If you plan to deploy spit and slurp into production, you’d be advised to write to a temporary file and utilize an atomic rename. This ensures that a failure during writing won’t corrupt your database. See man rename for more.

function saveData() {
  fs.writeFileSync("somefile.tmp", JSON.serialize(db));
  fs.renameSync("somefile.tmp", "somefile");
}

Just this one little tweak and this bad boy is production ready. Clojure programmers can use Java’s File.renameTo method. See below.

Remember to configure your backups!

Don’t Stop The World

Experienced Node.js programmers likely cringed at the “Sync” suffix on the above file operations. These operations will block while data is being read or written. In addition to yielding clearer example code, synchronous operations do not require coordination. If your application only needs to serve a handful of users, you can still write 100 megabytes of data in less than half a second. Even if you write every change to a file on every request, your ten users might not even notice your blocking IO. As you scale up, you’ll need to either split your data files up and/or start writing files asynchronously.

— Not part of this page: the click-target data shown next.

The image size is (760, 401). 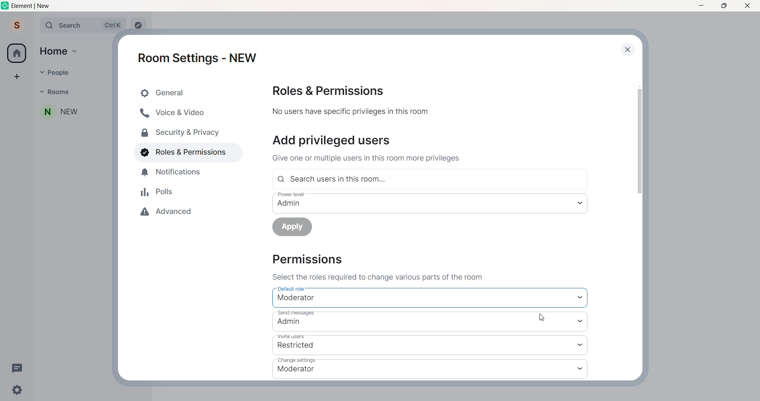 What do you see at coordinates (78, 25) in the screenshot?
I see `search` at bounding box center [78, 25].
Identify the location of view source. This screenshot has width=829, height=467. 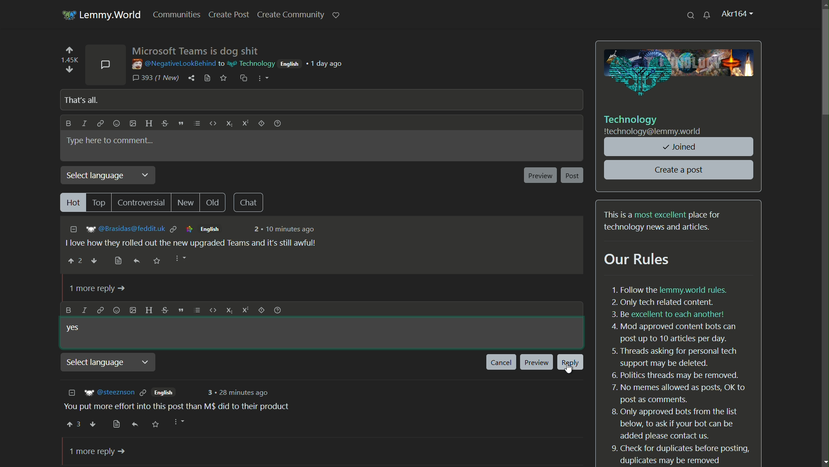
(207, 78).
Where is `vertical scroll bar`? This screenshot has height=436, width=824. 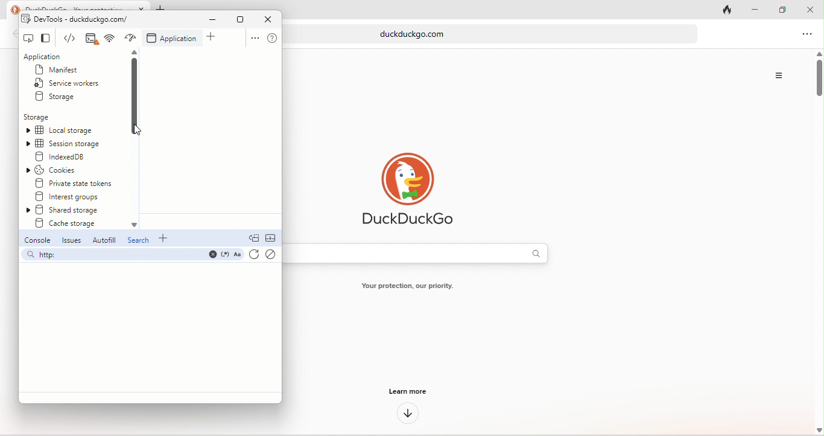
vertical scroll bar is located at coordinates (818, 72).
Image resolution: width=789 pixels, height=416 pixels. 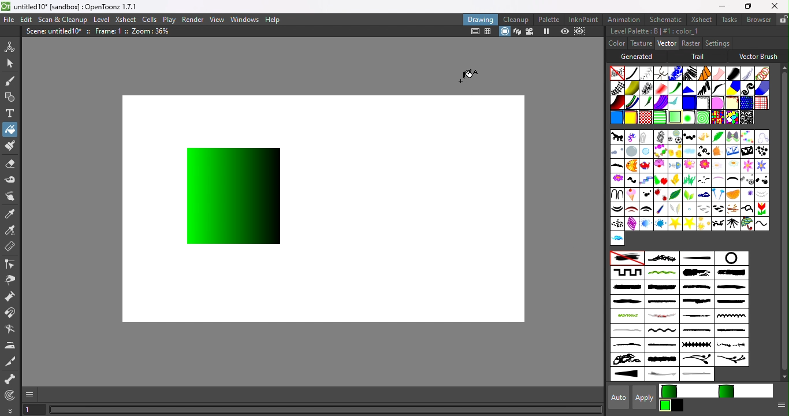 What do you see at coordinates (504, 32) in the screenshot?
I see `Camera stand view` at bounding box center [504, 32].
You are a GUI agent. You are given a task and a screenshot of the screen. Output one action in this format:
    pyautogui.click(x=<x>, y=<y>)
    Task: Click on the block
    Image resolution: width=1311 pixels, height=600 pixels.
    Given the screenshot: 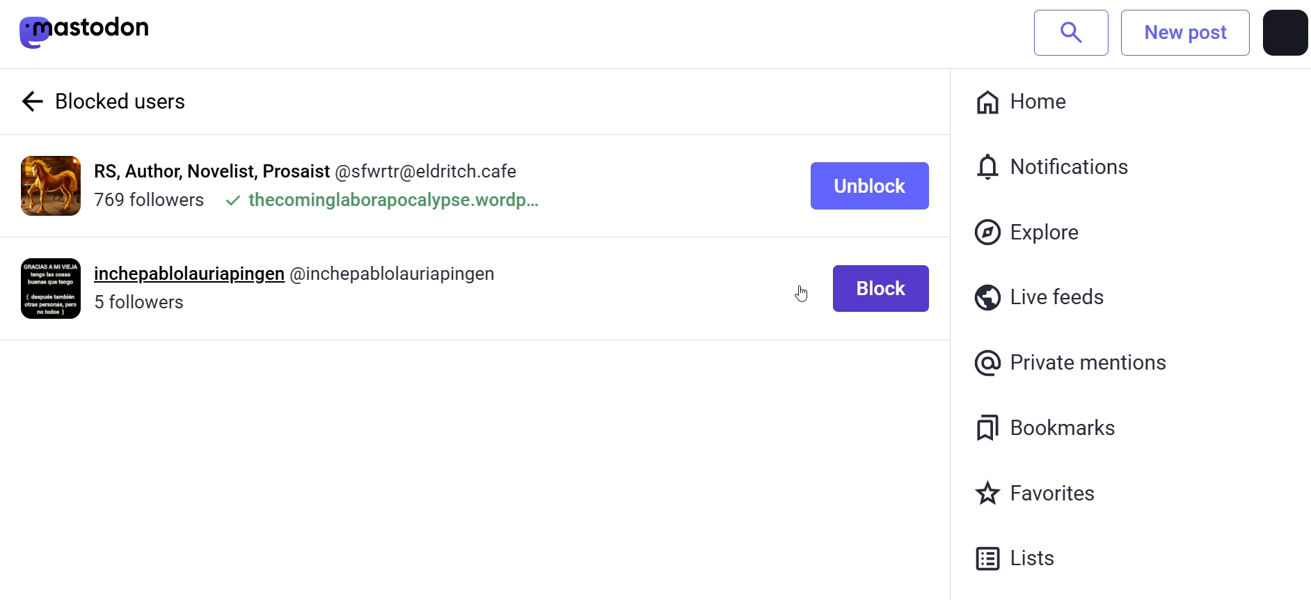 What is the action you would take?
    pyautogui.click(x=881, y=286)
    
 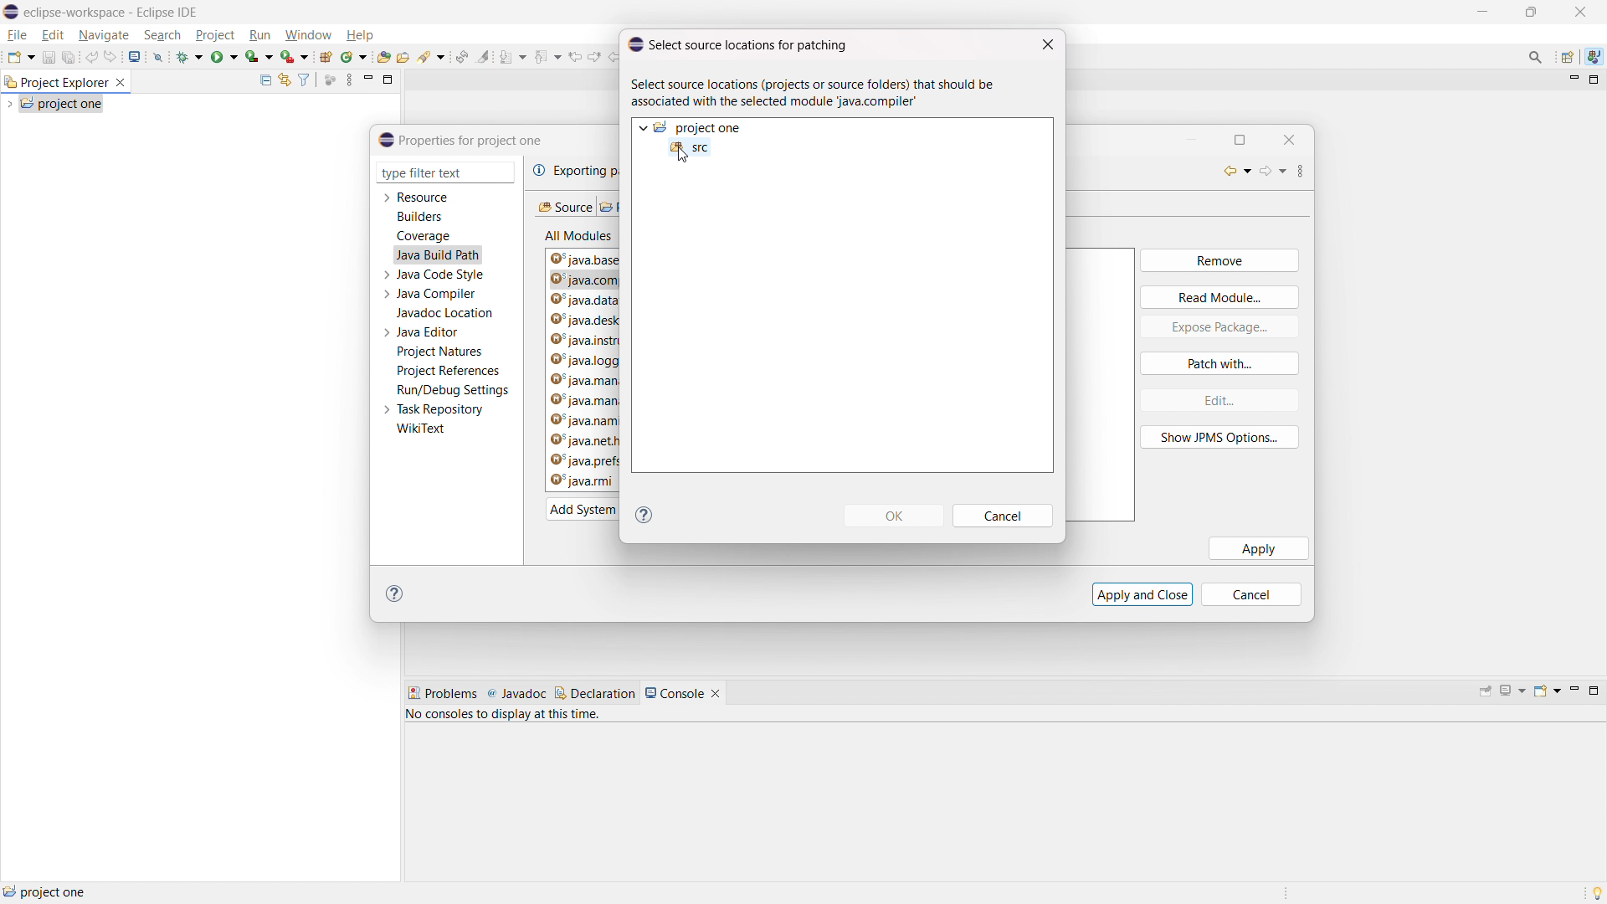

Asynchronous means coordination. Coordination means locking or queues. This stuff really isn’t as scary as it sounds, but it will have to wait; this post has already gotten far too long. However, I don’t want to lead you down the wrong path, so I should mention that, unlike Node.js, synchronous writes on the JVM will not block other requests. You practically don’t have a choice, but to be asynchronous. If two requests both call your save function at the same time, the resulting race condition can lead to incremental data loss. Luckily, Clojure’s agents and persistent data structures provide for a super quick fix:

(import 'java.io.File)

(def save-agent (agent nil))

(defn save-data []
  (send-off save-agent
    (fn [_]
      (spit "somefile.tmp" (prn-str @db))
      (.renameTo (File. "somefile.tmp") (File. "somefile")))))

Different web servers across all the different languages have varying concurrency support and configuration defaults. Whether or not you use file IO, you should be aware of the concurrency story for your platform and its impact on your application.